What this task involves :: Copy the data word for word from its first line through the line containing "(530, 923).".

Record excerpts ::
== Segment start ==

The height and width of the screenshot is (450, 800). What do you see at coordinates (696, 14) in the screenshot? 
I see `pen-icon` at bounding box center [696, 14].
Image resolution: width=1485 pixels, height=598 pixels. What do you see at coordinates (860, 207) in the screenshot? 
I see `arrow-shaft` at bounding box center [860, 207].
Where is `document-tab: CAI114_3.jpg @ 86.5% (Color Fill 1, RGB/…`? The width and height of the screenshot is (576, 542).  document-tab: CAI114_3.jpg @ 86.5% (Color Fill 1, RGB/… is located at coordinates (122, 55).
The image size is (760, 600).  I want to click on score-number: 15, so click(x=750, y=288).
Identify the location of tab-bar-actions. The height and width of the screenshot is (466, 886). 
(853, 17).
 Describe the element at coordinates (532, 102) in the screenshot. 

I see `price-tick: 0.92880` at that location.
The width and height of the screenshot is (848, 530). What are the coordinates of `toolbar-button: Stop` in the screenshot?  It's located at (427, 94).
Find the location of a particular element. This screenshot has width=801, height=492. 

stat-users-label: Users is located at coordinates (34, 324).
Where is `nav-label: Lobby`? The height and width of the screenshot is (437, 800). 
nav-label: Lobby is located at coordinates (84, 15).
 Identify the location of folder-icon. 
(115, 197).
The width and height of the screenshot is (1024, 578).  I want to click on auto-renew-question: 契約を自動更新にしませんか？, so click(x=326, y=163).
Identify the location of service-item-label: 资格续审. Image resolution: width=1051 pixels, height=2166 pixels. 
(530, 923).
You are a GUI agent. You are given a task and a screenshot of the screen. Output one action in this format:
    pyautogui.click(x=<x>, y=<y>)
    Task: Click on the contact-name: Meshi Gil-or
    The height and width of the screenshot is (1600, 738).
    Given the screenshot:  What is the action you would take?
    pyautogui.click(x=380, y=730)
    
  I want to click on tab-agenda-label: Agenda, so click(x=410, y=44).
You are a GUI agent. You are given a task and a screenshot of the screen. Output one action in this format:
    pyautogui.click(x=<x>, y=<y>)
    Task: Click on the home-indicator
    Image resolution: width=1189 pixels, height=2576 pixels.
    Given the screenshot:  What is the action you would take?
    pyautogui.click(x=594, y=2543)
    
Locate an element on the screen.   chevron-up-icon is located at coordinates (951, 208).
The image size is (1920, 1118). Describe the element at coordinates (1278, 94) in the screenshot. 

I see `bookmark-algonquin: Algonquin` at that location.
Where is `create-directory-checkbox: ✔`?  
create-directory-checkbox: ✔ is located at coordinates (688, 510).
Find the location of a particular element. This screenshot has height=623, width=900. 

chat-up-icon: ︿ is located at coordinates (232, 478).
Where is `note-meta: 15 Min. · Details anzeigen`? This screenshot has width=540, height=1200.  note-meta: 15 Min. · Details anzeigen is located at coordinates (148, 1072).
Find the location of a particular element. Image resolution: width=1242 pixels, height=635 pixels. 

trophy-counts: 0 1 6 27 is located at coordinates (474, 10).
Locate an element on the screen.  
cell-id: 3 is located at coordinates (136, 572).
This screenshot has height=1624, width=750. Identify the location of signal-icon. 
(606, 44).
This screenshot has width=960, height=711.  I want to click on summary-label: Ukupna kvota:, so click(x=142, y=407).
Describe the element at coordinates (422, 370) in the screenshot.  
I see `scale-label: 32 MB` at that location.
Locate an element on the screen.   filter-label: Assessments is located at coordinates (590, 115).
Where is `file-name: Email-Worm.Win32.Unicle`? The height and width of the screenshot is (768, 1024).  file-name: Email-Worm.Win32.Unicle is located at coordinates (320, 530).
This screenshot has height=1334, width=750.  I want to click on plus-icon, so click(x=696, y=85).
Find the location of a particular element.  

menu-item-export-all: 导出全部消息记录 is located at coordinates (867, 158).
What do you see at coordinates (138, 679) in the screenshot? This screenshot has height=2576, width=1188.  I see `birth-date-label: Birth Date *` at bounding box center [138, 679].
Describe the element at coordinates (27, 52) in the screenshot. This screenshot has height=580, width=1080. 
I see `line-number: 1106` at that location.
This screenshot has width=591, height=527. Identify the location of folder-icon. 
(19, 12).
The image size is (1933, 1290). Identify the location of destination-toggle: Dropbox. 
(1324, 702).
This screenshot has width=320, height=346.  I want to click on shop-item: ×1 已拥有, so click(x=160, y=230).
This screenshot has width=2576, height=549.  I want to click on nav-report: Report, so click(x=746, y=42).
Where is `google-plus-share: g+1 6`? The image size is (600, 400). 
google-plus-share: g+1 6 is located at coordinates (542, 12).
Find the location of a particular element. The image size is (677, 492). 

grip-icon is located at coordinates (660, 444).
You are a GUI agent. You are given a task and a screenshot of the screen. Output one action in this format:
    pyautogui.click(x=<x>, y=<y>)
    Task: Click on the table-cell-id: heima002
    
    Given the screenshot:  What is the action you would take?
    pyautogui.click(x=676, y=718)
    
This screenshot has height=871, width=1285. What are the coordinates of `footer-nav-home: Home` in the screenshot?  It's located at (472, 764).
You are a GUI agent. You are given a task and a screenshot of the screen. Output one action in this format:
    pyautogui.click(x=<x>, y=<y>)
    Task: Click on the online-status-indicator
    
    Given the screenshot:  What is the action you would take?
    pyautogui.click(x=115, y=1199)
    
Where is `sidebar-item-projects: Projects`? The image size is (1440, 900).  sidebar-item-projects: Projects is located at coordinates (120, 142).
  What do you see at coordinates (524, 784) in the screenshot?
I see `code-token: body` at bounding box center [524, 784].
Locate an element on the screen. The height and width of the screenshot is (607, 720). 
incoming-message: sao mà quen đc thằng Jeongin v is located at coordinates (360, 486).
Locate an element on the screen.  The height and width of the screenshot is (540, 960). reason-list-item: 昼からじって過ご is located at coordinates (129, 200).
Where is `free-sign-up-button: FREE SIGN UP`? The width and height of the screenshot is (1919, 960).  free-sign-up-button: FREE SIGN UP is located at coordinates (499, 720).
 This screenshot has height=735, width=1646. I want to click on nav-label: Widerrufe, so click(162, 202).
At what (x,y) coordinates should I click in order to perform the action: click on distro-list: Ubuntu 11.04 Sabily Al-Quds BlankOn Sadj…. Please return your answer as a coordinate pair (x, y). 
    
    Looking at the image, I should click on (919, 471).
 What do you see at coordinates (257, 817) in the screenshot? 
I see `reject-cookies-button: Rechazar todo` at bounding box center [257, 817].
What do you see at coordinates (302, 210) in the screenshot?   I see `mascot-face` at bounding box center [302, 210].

== Segment end ==

Output below ::
The height and width of the screenshot is (450, 800). What do you see at coordinates (696, 14) in the screenshot? 
I see `pen-icon` at bounding box center [696, 14].
Image resolution: width=1485 pixels, height=598 pixels. What do you see at coordinates (860, 207) in the screenshot? 
I see `arrow-shaft` at bounding box center [860, 207].
Where is `document-tab: CAI114_3.jpg @ 86.5% (Color Fill 1, RGB/…`? The width and height of the screenshot is (576, 542).  document-tab: CAI114_3.jpg @ 86.5% (Color Fill 1, RGB/… is located at coordinates (122, 55).
The image size is (760, 600).  I want to click on score-number: 15, so click(x=750, y=288).
Identify the location of tab-bar-actions. The height and width of the screenshot is (466, 886). 
(853, 17).
 Describe the element at coordinates (532, 102) in the screenshot. 

I see `price-tick: 0.92880` at that location.
The width and height of the screenshot is (848, 530). What are the coordinates of `toolbar-button: Stop` in the screenshot?  It's located at (427, 94).
Find the location of a particular element. This screenshot has width=801, height=492. 

stat-users-label: Users is located at coordinates (34, 324).
Where is `nav-label: Lobby`? The height and width of the screenshot is (437, 800). 
nav-label: Lobby is located at coordinates (84, 15).
 Identify the location of folder-icon. 
(115, 197).
The width and height of the screenshot is (1024, 578).  I want to click on auto-renew-question: 契約を自動更新にしませんか？, so click(x=326, y=163).
Identify the location of service-item-label: 资格续审. Image resolution: width=1051 pixels, height=2166 pixels. 
(530, 923).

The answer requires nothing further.